Monday, August 4, 2014

Caroline Casey - Week 7 - Complex Systems Group: Edge Strengths, First Presentation, and Interference Distributions - University of Pennsylvania

This week was busy and exciting; I completed a lot of work and had my first presentation about my project, where I presented the PowerPoint that I was working on for the past few weeks! Dr. Bassett also invited me to present my project at the lab meeting on August 18, I am very excited and grateful for that opportunity.

Dr. Bassett was away on Monday and Tuesday. So, Monday I continued working on my paper; adding information and editing what I have so far. I also emailed Dr. Bassett a PowerPoint of what I completed the previous week when she was away.

On Tuesday, Dr. Bassett emailed me that she was intrigued by the community structure I got from the consensus partitions and suggested I look further into it. So, first, I completed community detection and consensus partitions on the brain coherence matrices (from the original fMRI adjacency (coherence) matrices in order to see if the community partitions were significantly different from the partitions from the networks where the edges of the correlation between interference and the scans (coherence matrices). I completed that and observed that the community partitions were significantly different than the consensus partitions indicating that interference plays a role in creating and changing the community structure. Dr. Bassett also wanted me to look at the edge strength of the networks. Since up until now I have been working with binary matrices, (containing only 0s and 1s) I went back and re-did everything using edge weights.

I continued working on re-doing everything with edge weights on Wednesday.

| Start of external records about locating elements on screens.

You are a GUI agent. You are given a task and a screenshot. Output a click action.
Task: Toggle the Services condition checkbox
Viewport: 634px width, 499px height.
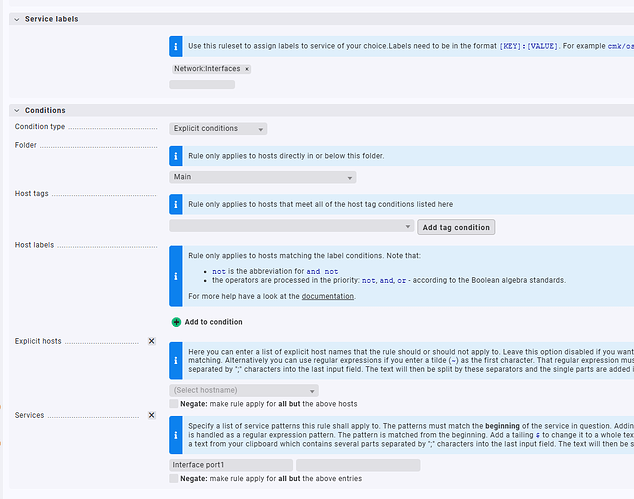152,414
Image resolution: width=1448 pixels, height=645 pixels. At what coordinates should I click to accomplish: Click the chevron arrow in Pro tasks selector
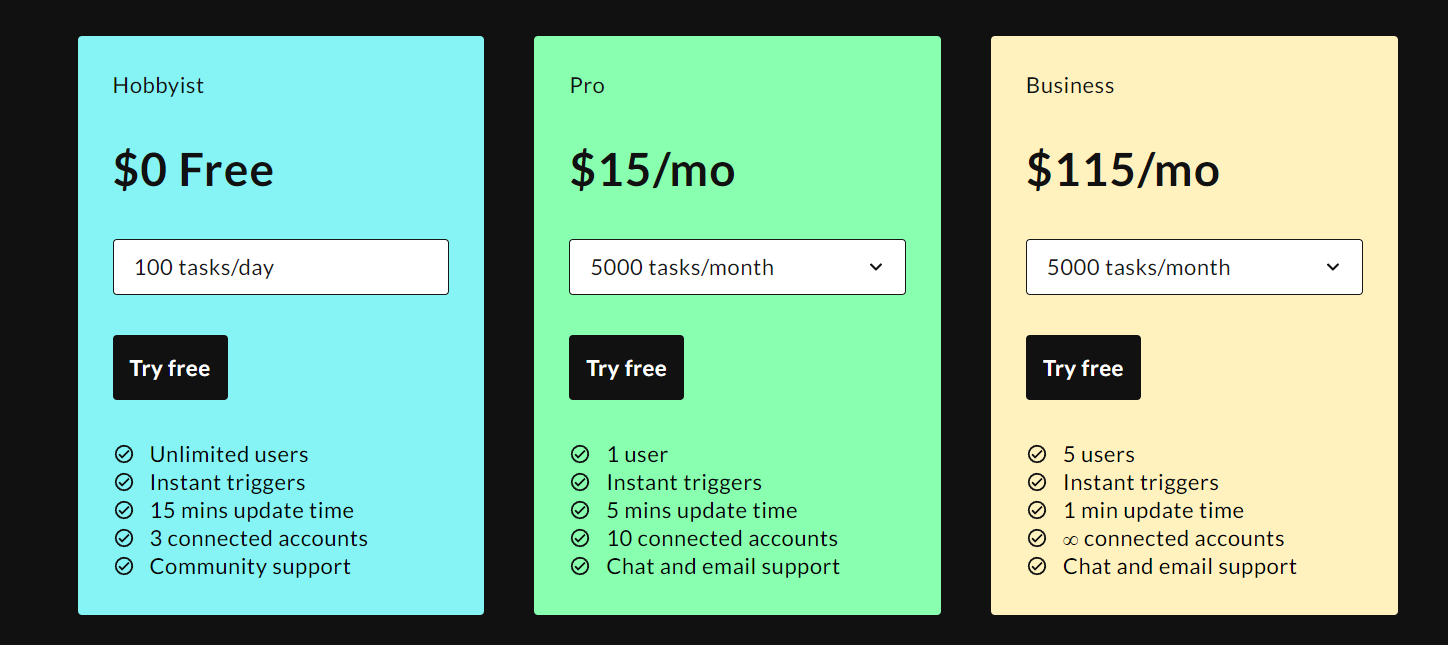(x=876, y=267)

Thursday, Dr. Bassett and I met and decided that using binary matrices produced better results than using the matrices with edge weights, so we decided to stick to using binary matrices. Dr. Bassett and I also went over the PowerPoint that I would present to two other researchers on Friday. The rest of Thursday, I spent making changes to the PowerPoint.

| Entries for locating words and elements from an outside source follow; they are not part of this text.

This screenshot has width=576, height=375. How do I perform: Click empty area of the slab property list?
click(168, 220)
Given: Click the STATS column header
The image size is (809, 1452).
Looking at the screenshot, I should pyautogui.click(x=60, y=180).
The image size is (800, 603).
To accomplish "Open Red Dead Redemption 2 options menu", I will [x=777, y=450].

Friday was a very exciting day. I prepared for the conference in the morning and at noon, I met with Dr. Bassett and we had a conference call with two researchers, Nicholas and Scott. I sent my PowerPoint to them and talked about each slide over the phone. Scott and Nicholas than gave us suggestions on what I could do with the results and data we have. It was really helpful to hear their thoughts and ideas! They suggested that I look at the distribution of the interference values for the different sessions in order to see if they follow a normal distribution, or if there are out-liars. I spent Friday completing the distributions for the sessions using interference values from the ANOVA and also using the difference between pre and post movement times for the sessions as interference values. After creating those plots, I went on to combining the interference values of the 20 subjects for both scanning sessions and splitting the now 40 subject group into 2 groups based on if the subject had interference or didn't have interference. I did that twice for the interference values from the ANOVA and the difference between pre and post movement times for the 2 sessions. For the ANOVA, if the p-value was significant, than the subject had interference. For the difference between pre and post movement times, if the difference was negative, than the subject had interference. I then completed a t-test between the two groups, for the two different ways I found the interference values.

I feel like I am learning so much at this lab, I am excited to see what else I learn and complete during my remaining 3 weeks at the lab!